También aquí proliferaban los pretendientes en torno a la hermosa y acaudalada joven, pero ella jamás insinuaba la menor esperanza. La madre insistía a veces en la necesidad de elegir compañero: María Gavrílovna meneaba la cabeza y quedaba pensativa. Vladímir ya no existía: había muerto en Moscú, la víspera de la entrada de los franceses. Su memoria parecía sagrada para Masha, al menos conservaba cuanto pudiera recordárselo: los libros que él había leído en tiempos, sus dibujos y cuadernos de música, los versos que había copiado para ella. Los vecinos, al saberlo, se hacían cruces de su constancia y esperaban curiosos al héroe que debería triunfar sobre la triste fidelidad de aquella virginal Artemisa.

Mientras tanto, la guerra terminó gloriosamente. Nuestros regimientos regresaban del extranjero. El pueblo corría a recibirlos. La música interpretaba melodías conquistadas: Vive Henri-Quatre, valses tiroleses y arias de la Gioconda. Los oficiales que habían empezado la campaña casi adolescentes regresaban curtidos por el humo de la pólvora y cargados de condecoraciones. Los soldados charlaban alegremente entre sí, intercalando en cada frase palabras alemanas y francesas. ¡Un tiempo inolvidable! ¡Tiempo de gloria y entusiasmo! ¡Cómo latía el corazón ruso a la palabra patria! ¡Qué dulces lágrimas las del encuentro! ¡Con qué unanimidad uníamos el sentimiento de orgullo nacional y el amor al soberano! ¡Y qué momento para él!

Las mujeres, las mujeres rusas se mostraron entonces incomparables. Su habitual frialdad había desaparecido. Su entusiasmo era verdaderamente embriagador cuando, al recibir a los vencedores, gritaban «¡Hurra!»


y tiraban las cofias al aire.


¿Qué oficial de aquel entonces no confesará que debe a la mujer rusa la mejor y más valiosa de las recompensas?

En aquellos brillantes días, María Gavrílovna vivía con su madre en la provincia de X. y no advirtió siquiera cómo ambas ciudades festejaban el regreso de las tropas. Pero en las ciudades pequeñas y aldeas quizá el entusiasmo general fuese aún mayor. La aparición en esos lugares de un oficial era allí un auténtico triunfo y el galán de frac lo pasaba muy mal a su lado.

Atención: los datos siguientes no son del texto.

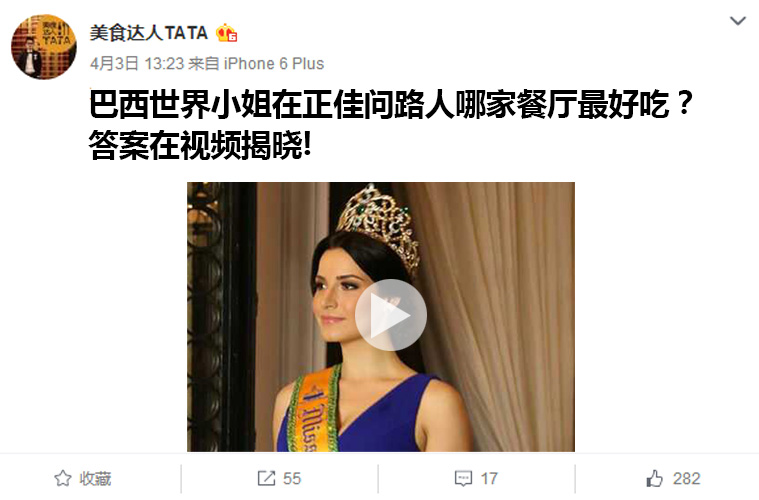This screenshot has height=500, width=759.
Task: Click the iPhone 6 Plus source link
Action: [273, 63]
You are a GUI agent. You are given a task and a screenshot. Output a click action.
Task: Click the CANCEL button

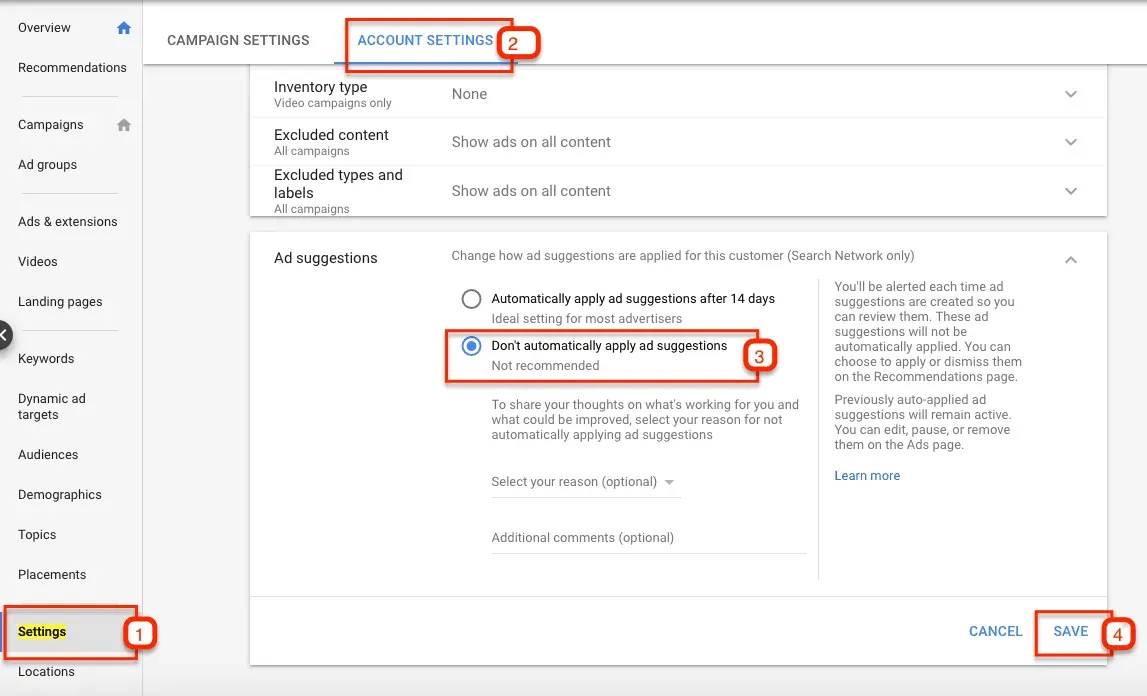pyautogui.click(x=995, y=631)

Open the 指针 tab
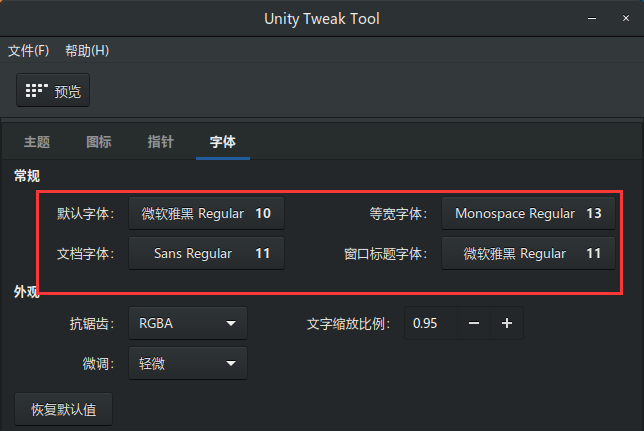[x=160, y=142]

Ya hemos dicho que, a pesar de su frialdad, María Gavrílovna seguía viéndose rodeada de pretendientes. Pero todos tuvieron que retirarse cuando entró en escena el coronel de húsares Burmín, herido y con la cruz de San Jorge, con una atractiva palidez, según decían las señoritas de la comarca. Frisaba en los veintiséis años y se hallaba de permiso en su finca, lindante con la de María Gavrílovna, que le hacía objeto de grandes distinciones. En su presencia, su habitual melancolía se esfumaba y ella parecía revivir. No se podía decir que coqueteara, pero el poeta, al observar su conducta, habría dicho:


Se amor non è, che dunche...


Burmín era, en efecto, un joven muy agradable. Poseía la mente que agrada a las mujeres: la mente del decoro y de la observación, sin pretensiones de ningún género y con espíritu un tanto burlón. Ante María Gavrílovna se mostraba sencillo, sin sentirse cohibido; pero toda su alma y todas sus miradas le seguían, dijera lo que dijera o hiciese lo que hiciese. Parecía de un natural pacífico y discreto, aunque corría el rumor de que en tiempos había sido un terrible calavera. Pero esto no le perjudicaba en el concepto que de él tenía María Gavrílovna, quien (como todas las damas jóvenes en general) perdonaba de buen grado las travesuras que ponen de manifiesto audacia y un inflamable carácter.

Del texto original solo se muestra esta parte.